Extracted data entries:
--- START ---

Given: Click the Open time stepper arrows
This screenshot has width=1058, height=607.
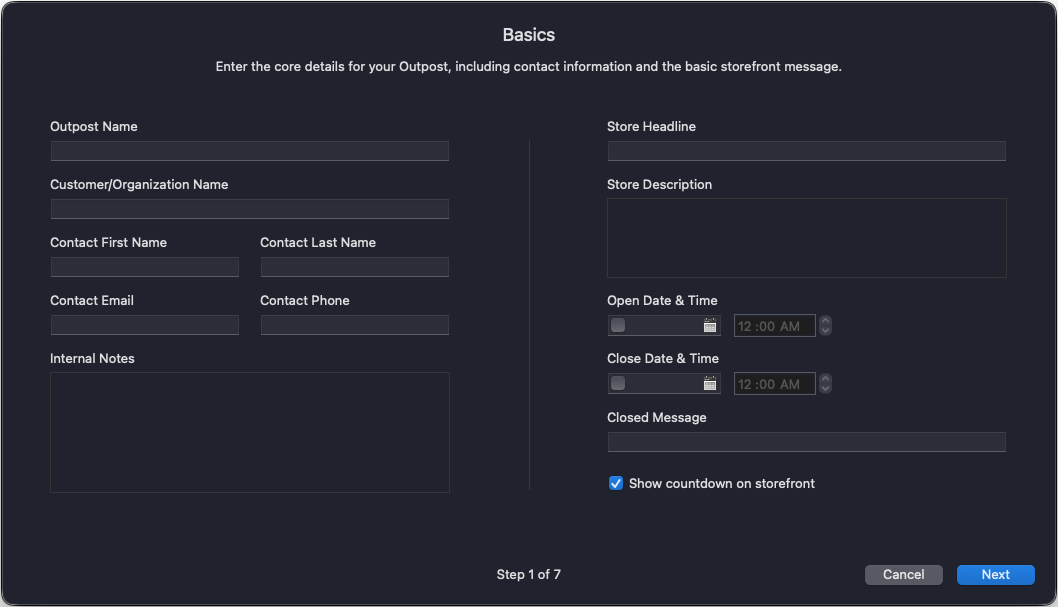Looking at the screenshot, I should tap(825, 326).
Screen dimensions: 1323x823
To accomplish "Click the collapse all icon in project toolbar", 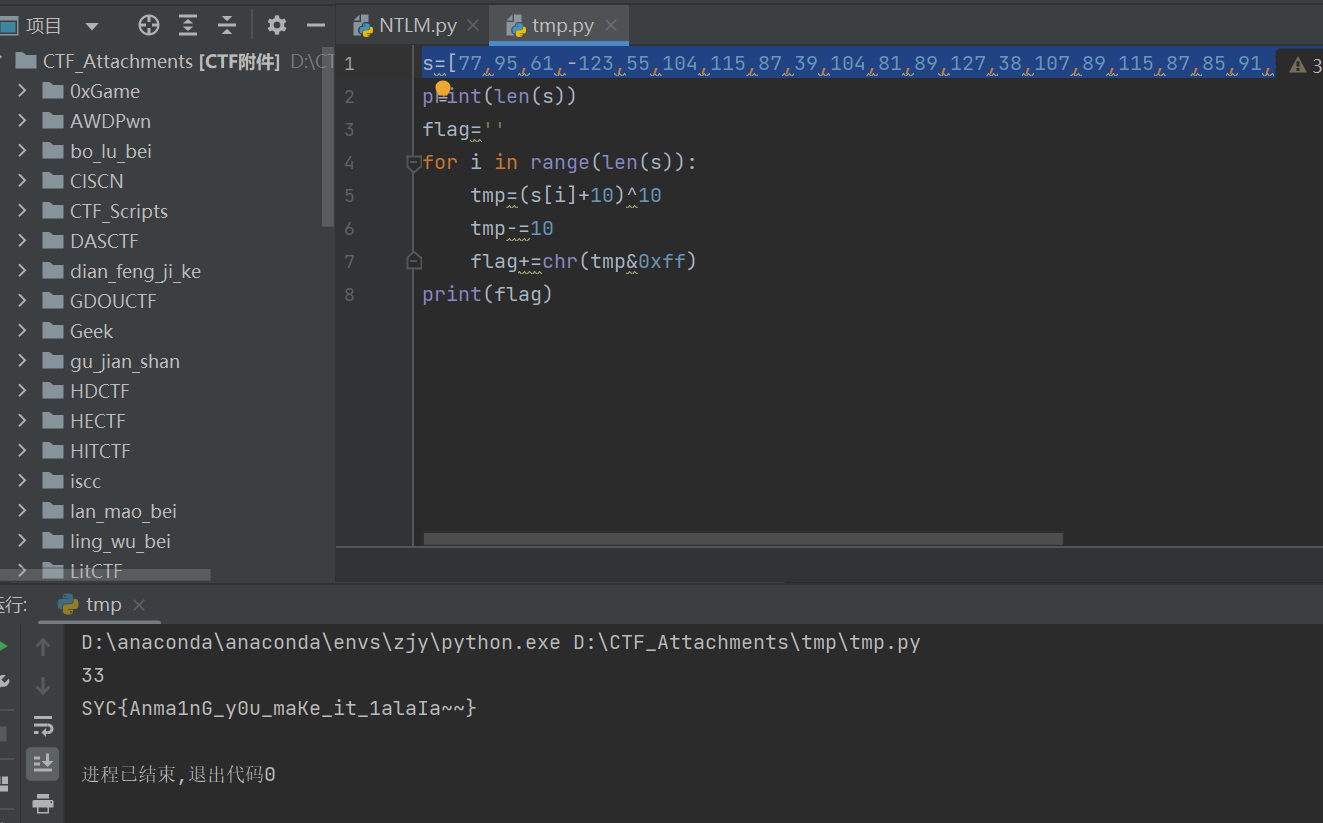I will (227, 25).
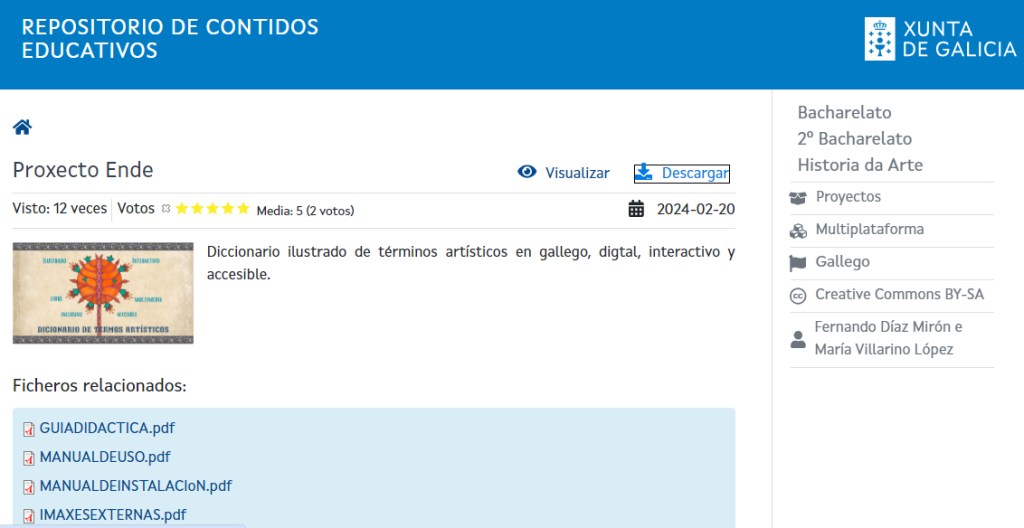The width and height of the screenshot is (1024, 528).
Task: Cancel the rating using the small reset icon
Action: coord(166,209)
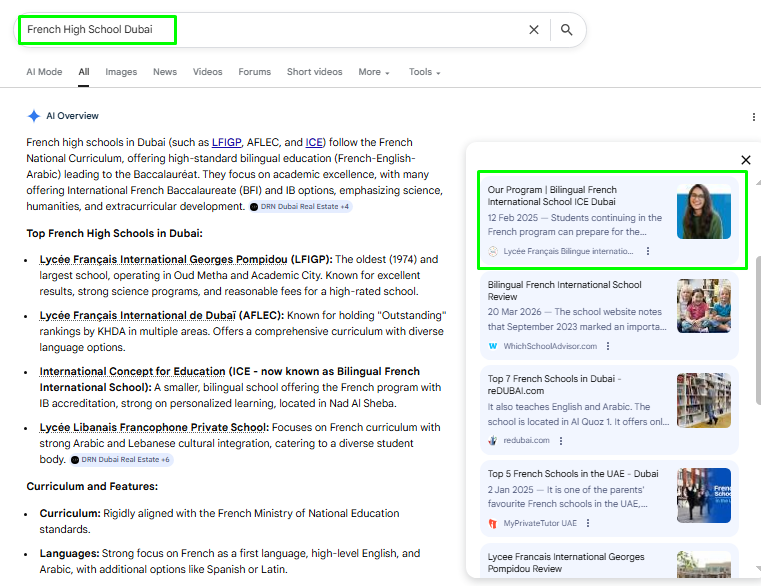The width and height of the screenshot is (761, 586).
Task: Switch to the AI Mode tab
Action: click(44, 72)
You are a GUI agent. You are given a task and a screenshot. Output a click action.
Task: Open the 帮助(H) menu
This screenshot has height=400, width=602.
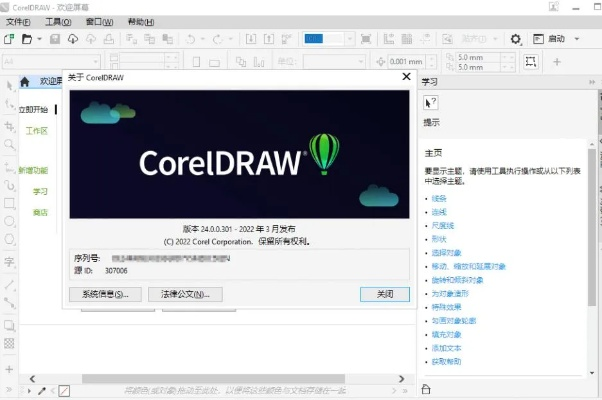tap(141, 21)
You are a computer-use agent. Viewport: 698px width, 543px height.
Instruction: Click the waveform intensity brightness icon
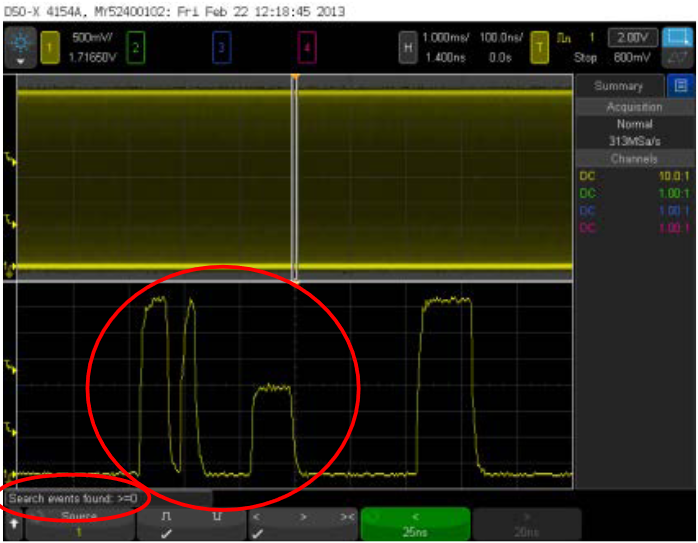tap(19, 45)
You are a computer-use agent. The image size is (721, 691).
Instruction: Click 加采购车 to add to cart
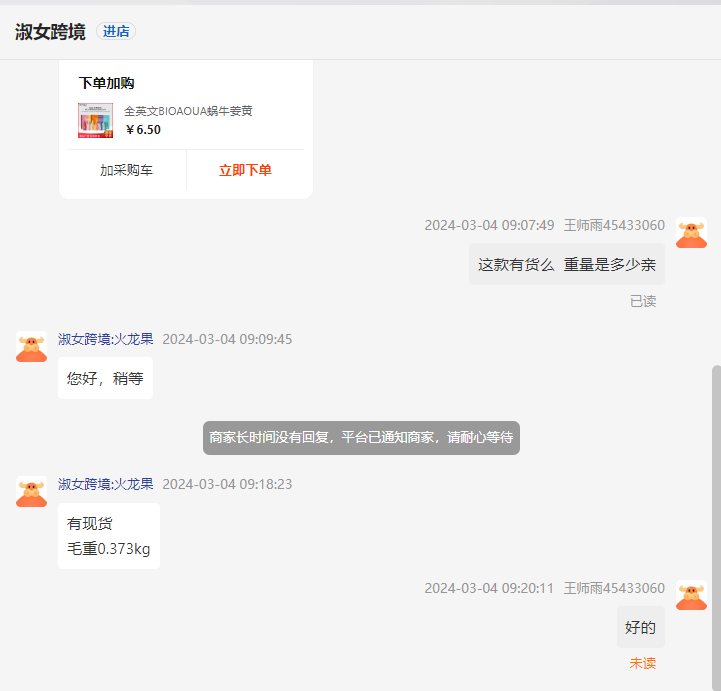click(126, 170)
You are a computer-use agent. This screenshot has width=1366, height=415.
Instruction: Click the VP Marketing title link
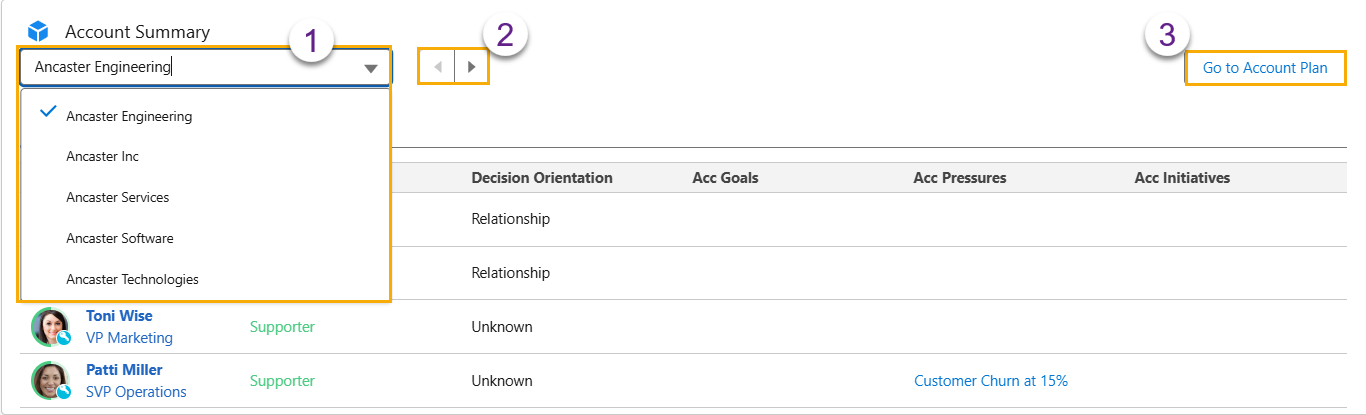click(x=129, y=338)
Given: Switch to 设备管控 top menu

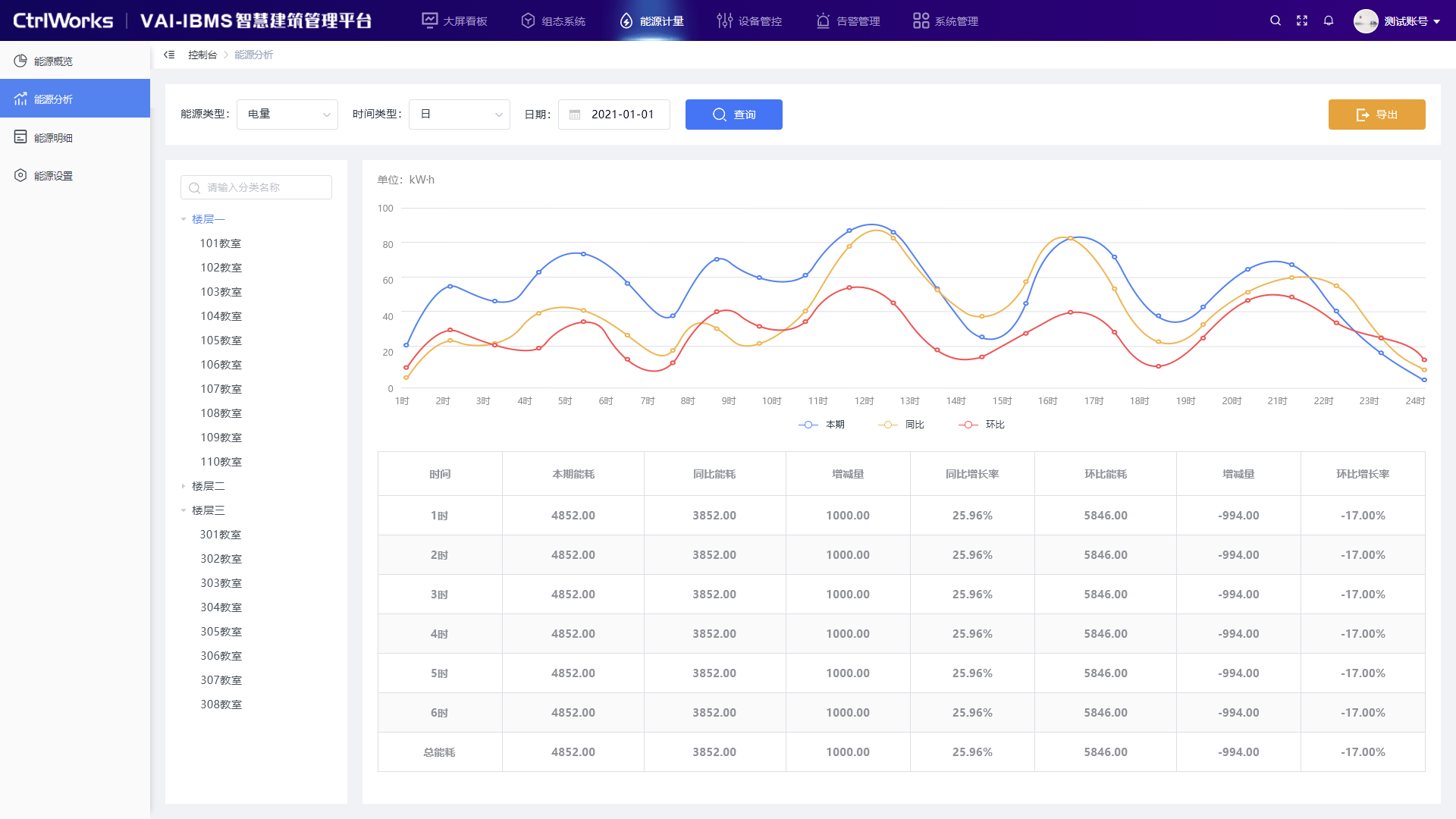Looking at the screenshot, I should pos(749,20).
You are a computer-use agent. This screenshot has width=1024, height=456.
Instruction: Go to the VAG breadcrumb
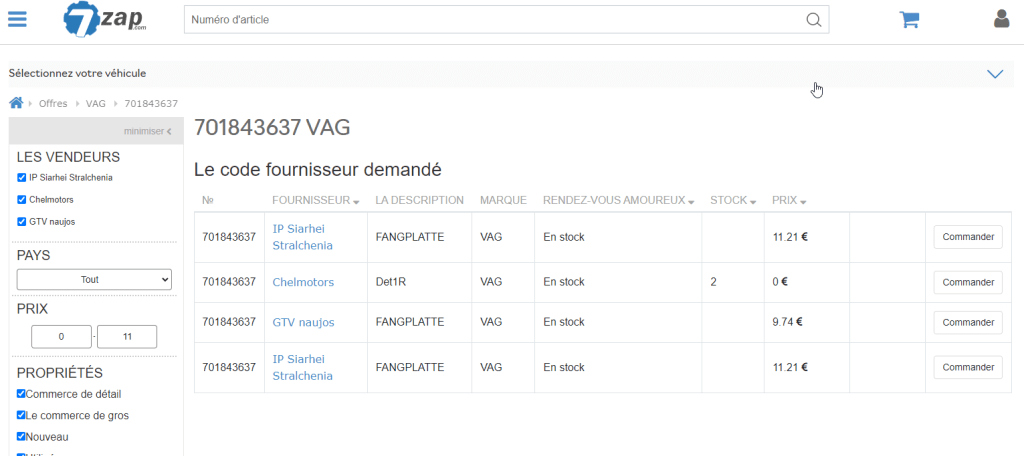coord(96,104)
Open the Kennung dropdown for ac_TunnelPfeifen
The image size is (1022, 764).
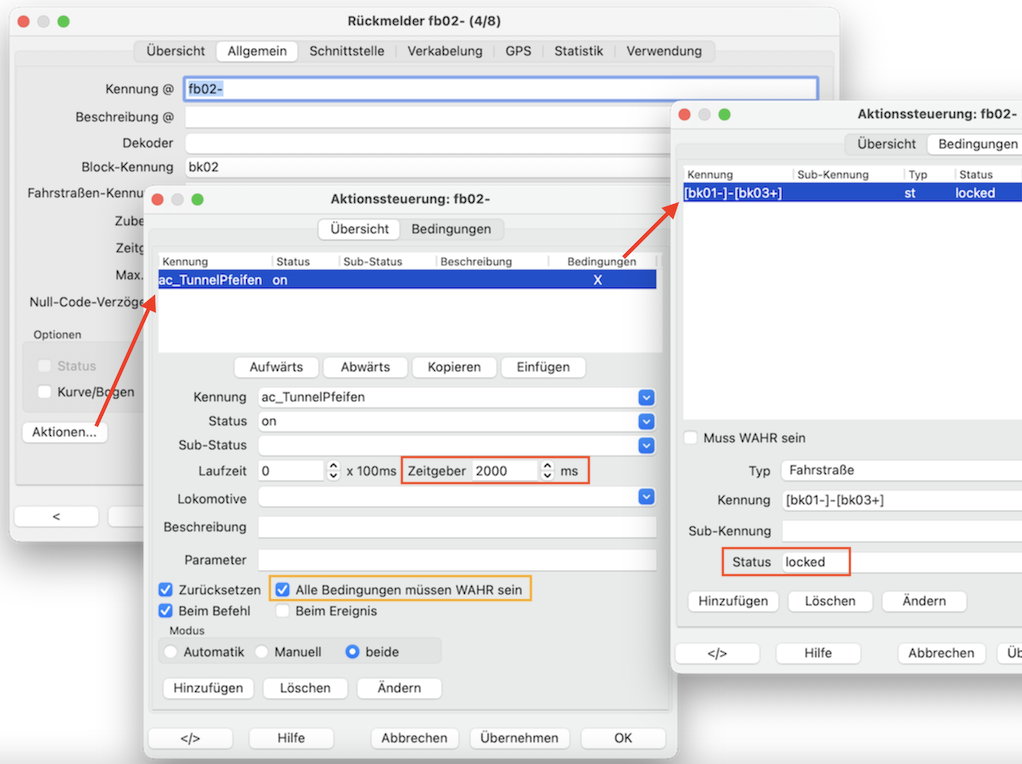pyautogui.click(x=646, y=397)
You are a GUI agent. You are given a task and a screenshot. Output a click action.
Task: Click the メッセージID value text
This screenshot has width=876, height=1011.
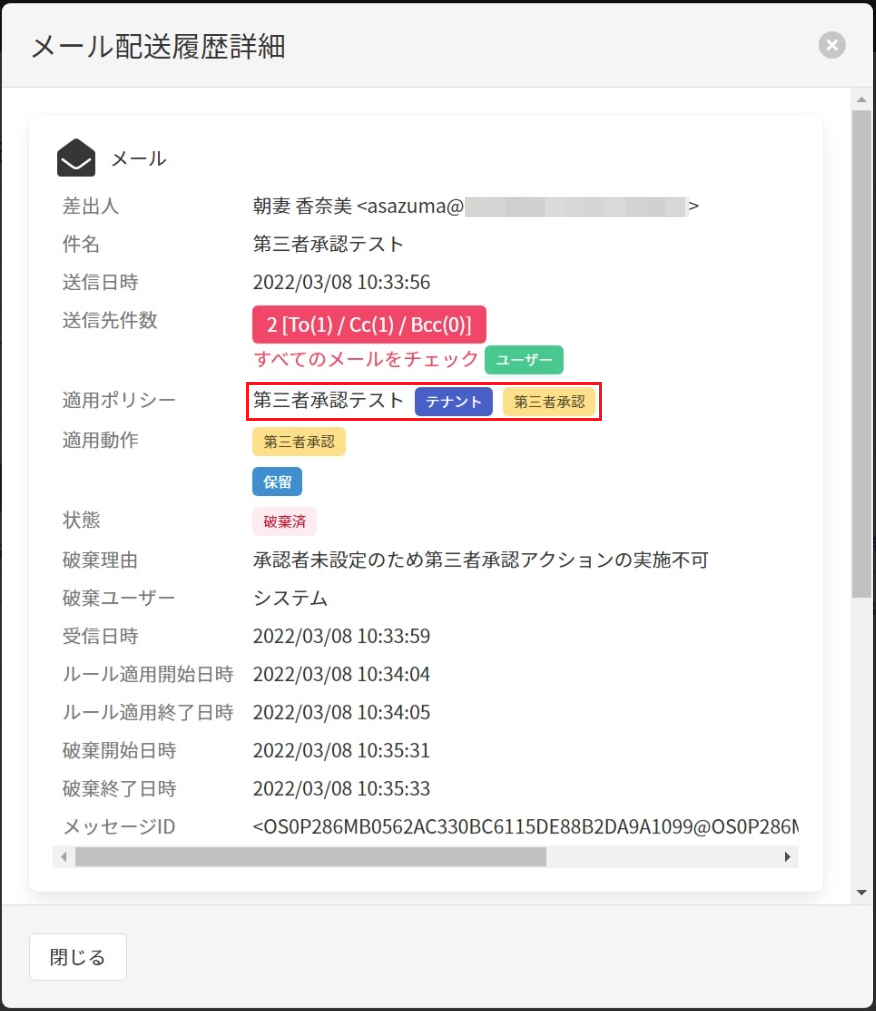click(x=525, y=827)
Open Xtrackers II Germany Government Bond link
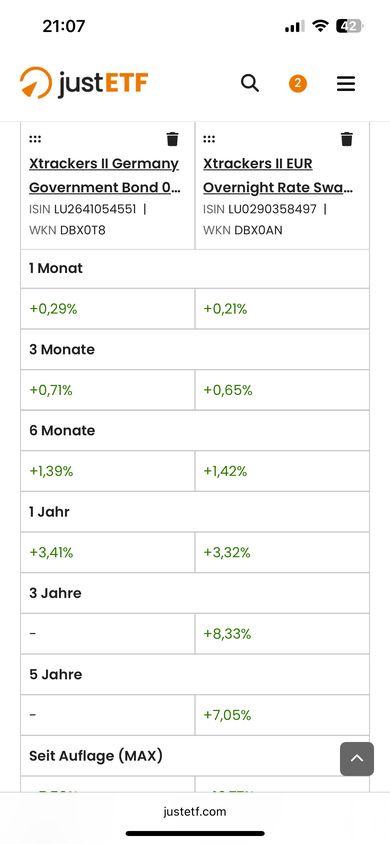 (x=104, y=175)
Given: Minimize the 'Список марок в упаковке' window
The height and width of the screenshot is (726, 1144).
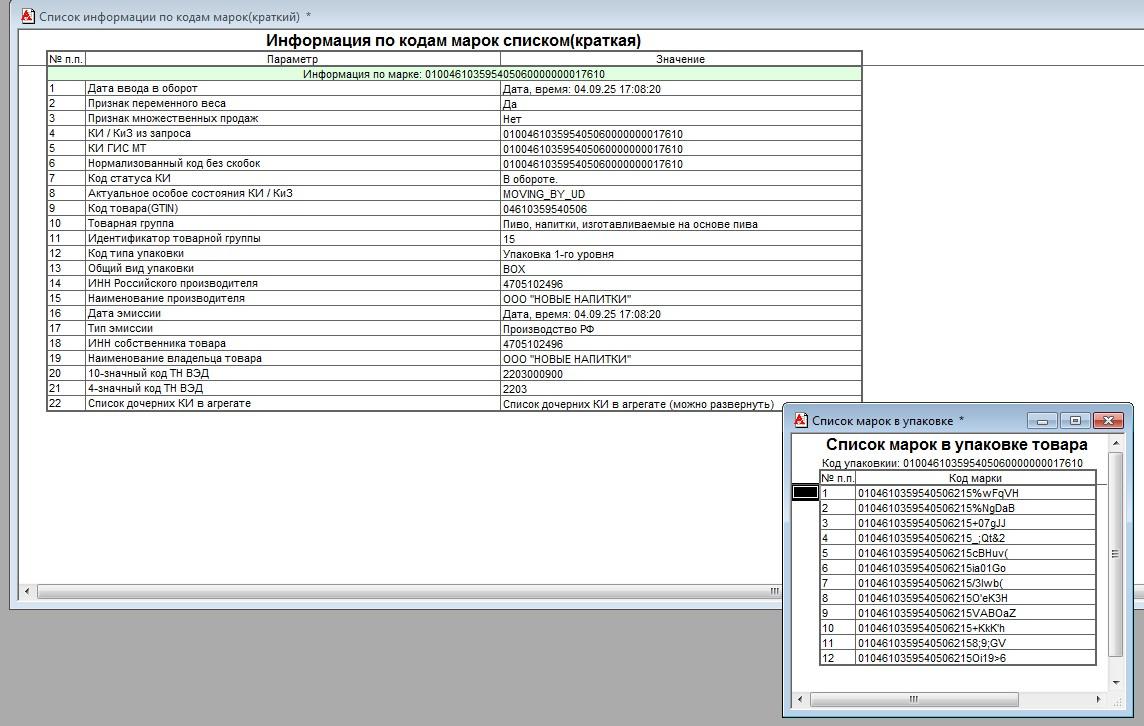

--- END ---

## Work task:
The word "agent" appears in some of the lines above. Copy those lines.

## Solution to the problem:
You are a GUI agent. You are given a task and a screenshot. Output a click action.
You are a computer-use agent. Viewport: 698px width, 543px height.
You are a computer-use agent. The image size is (721, 691).
You are a computer-use agent. This screenshot has width=1366, height=415.
You are a computer-use agent. This screenshot has width=1024, height=456.
You are a GUI agent. You are given a task and a screenshot. Output a click action.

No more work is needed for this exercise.